**Enunciado 1:** Segundo o texto sobre imigração, em que universidade a pessoa que fala leciona atualmente?
**Enunciado 2:** Prossiga com o texto sobre imigração a partir do ponto em que ele termina.

Frequentemente ouvimos
que o sistema de imigração está falido.
Hoje quero argumentar
que a conversa sobre imigração está falida
e sugerir alguns caminhos
para, juntos, construirmos algo melhor.
Para isso, vou propor novas perguntas
sobre imigração,
sobre os Estados Unidos
e sobre o mundo.
Perguntas que podem mudar
as fronteiras do debate sobre imigração.
Não vou começar pelo debate ardente
que temos atualmente,
até porque a vida e o bem-estar
dos imigrantes estão em risco
na fronteira norte-americana
e bem além dela.
Em vez disso, vou começar
por mim, na pós-graduação,
em New Jersey em meados da década de 1990,
estudando seriamente a história dos EUA,
que ensino atualmente
como professor na Vanderbilt University
em Nashville, Tennessee.

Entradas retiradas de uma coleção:
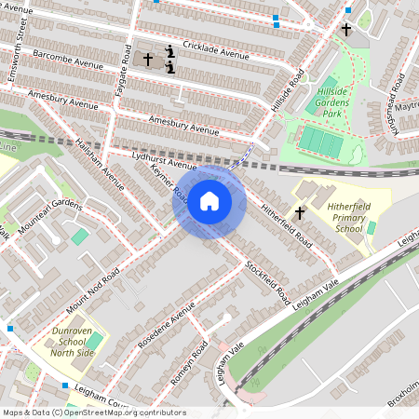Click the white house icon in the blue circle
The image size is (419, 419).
[x=209, y=201]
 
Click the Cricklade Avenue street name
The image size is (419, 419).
[x=216, y=50]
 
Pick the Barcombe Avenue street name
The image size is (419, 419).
[x=67, y=59]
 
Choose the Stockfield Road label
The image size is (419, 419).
[x=267, y=278]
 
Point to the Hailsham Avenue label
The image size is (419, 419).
[x=100, y=159]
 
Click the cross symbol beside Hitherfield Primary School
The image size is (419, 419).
[x=300, y=213]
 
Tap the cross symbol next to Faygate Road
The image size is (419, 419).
[x=147, y=59]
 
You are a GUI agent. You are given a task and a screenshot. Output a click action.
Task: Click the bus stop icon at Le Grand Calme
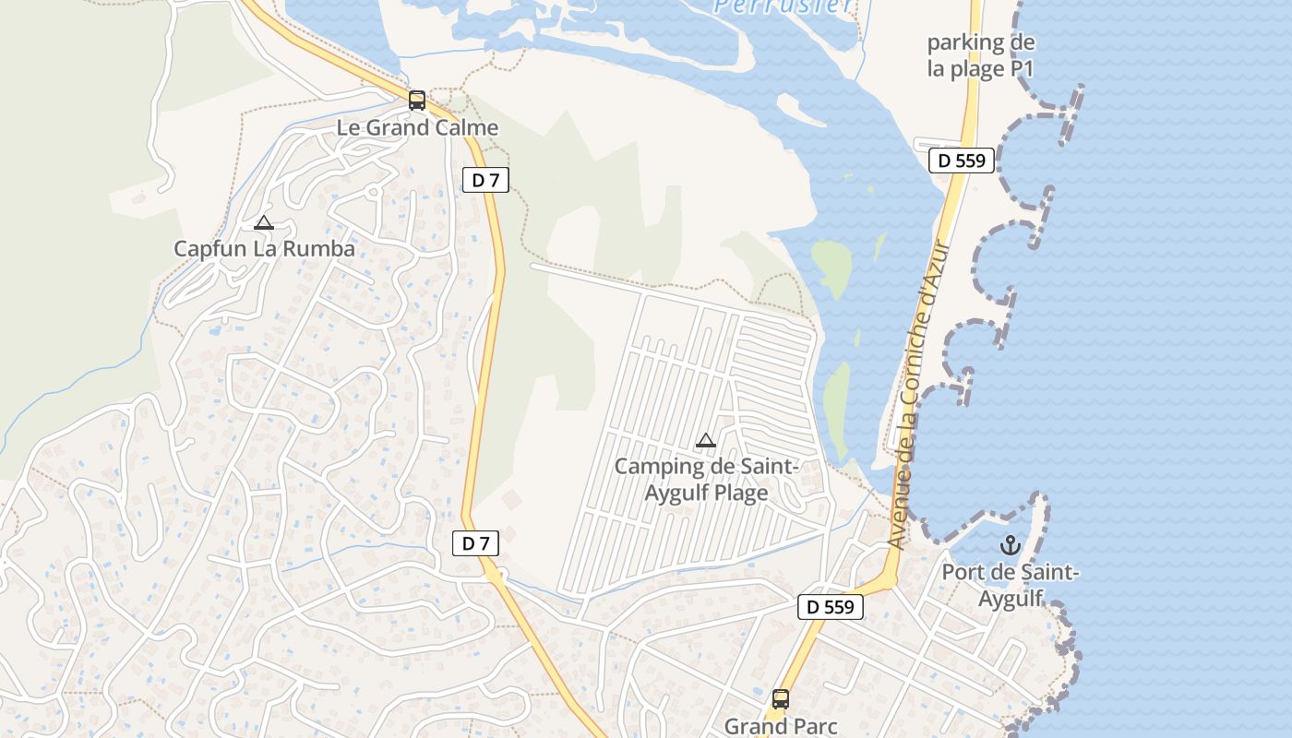pos(417,101)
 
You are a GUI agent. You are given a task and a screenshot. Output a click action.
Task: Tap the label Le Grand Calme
pos(417,128)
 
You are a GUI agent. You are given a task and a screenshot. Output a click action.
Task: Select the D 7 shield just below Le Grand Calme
pos(485,180)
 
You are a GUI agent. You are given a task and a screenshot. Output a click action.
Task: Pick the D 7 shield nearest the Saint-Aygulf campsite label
pos(475,543)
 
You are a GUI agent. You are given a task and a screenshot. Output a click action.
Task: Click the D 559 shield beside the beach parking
pos(962,161)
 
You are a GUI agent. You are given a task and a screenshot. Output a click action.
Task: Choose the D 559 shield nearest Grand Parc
pos(831,606)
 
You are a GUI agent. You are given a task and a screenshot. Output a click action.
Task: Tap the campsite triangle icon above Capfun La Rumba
pos(264,223)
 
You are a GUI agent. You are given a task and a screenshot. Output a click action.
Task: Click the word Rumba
pos(323,249)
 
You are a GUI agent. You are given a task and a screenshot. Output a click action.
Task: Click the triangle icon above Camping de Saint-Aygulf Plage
pos(706,440)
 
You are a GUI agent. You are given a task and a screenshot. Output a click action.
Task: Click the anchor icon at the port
pos(1010,545)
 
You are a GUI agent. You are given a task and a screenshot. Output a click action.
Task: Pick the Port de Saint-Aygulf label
pos(1010,585)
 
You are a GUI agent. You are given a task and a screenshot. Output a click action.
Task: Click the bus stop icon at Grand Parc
pos(781,699)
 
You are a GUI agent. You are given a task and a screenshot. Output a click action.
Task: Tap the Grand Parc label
pos(781,726)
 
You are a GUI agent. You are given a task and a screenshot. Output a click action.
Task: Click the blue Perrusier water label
pos(784,6)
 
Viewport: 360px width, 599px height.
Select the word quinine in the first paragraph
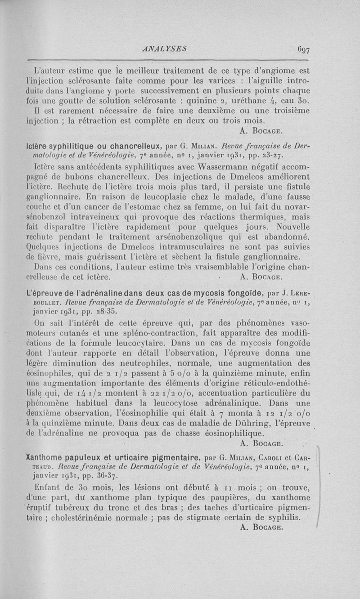click(203, 99)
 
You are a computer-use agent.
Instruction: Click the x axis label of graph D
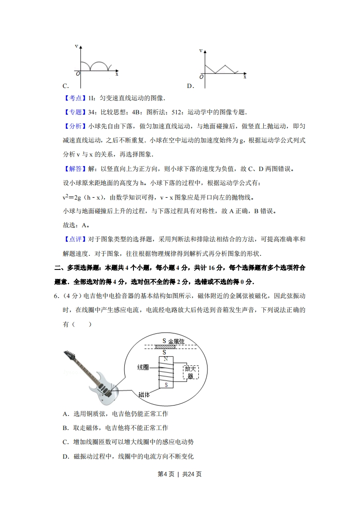[x=245, y=77]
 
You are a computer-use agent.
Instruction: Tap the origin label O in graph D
[x=202, y=77]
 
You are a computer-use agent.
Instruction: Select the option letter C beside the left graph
[x=65, y=86]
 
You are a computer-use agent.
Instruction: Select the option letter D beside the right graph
[x=190, y=86]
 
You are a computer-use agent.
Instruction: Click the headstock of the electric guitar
[x=69, y=355]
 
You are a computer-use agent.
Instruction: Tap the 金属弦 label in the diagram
[x=176, y=341]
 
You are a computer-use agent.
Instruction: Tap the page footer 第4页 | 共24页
[x=180, y=474]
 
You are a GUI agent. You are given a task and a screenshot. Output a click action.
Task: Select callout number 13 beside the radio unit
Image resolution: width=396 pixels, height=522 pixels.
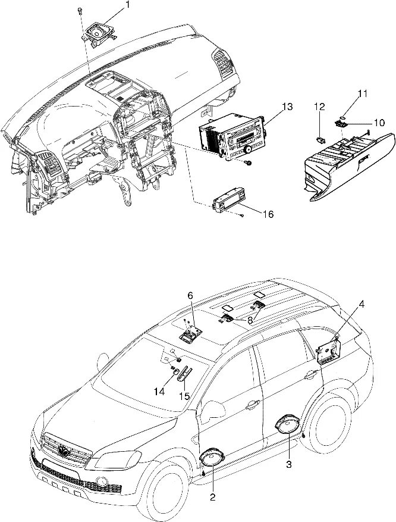click(287, 107)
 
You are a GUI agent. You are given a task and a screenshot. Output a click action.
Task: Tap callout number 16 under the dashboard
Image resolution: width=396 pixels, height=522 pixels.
click(268, 214)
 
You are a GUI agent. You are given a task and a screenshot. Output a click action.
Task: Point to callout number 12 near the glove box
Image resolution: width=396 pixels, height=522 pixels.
click(320, 107)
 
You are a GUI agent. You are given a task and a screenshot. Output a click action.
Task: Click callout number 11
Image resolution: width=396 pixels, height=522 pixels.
click(363, 93)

**Resposta escrita 1:** Na Vanderbilt University, em Nashville, Tennessee.

**Resposta escrita 2:**
E quando eu não estava estudando,
às vezes para fugir da minha dissertação,
meus amigos e eu íamos para a cidade
distribuir panfletos coloridos,
protestando contra as leis
que ameaçavam retirar
os direitos dos imigrantes.
Nossos panfletos eram sinceros,
bem-intencionados,
precisos...
Mas hoje percebo que eles tinham
outro tipo de problema.
Eles diziam o seguinte:
"Não retirem o direito
dos imigrantes à educação pública,
aos serviços de saúde,
à rede de seguridade social.
Eles trabalham duro.
Eles pagam impostos.
Eles respeitam a lei.
Eles usam menos serviços sociais
do que os norte-americanos.
Eles se esforçam para aprender inglês,
e seus filhos servem no exército
norte-americano no mundo todo".
Ouvimos esses argumentos todos os dias.
Os imigrantes e seus defensores os usam
ao confrontar aqueles que negam
direitos aos imigrantes
ou mesmo os excluem da sociedade.
E até certo ponto, faz muito sentido
que os defensores dos imigrantes
aleguem esse tipo de coisa.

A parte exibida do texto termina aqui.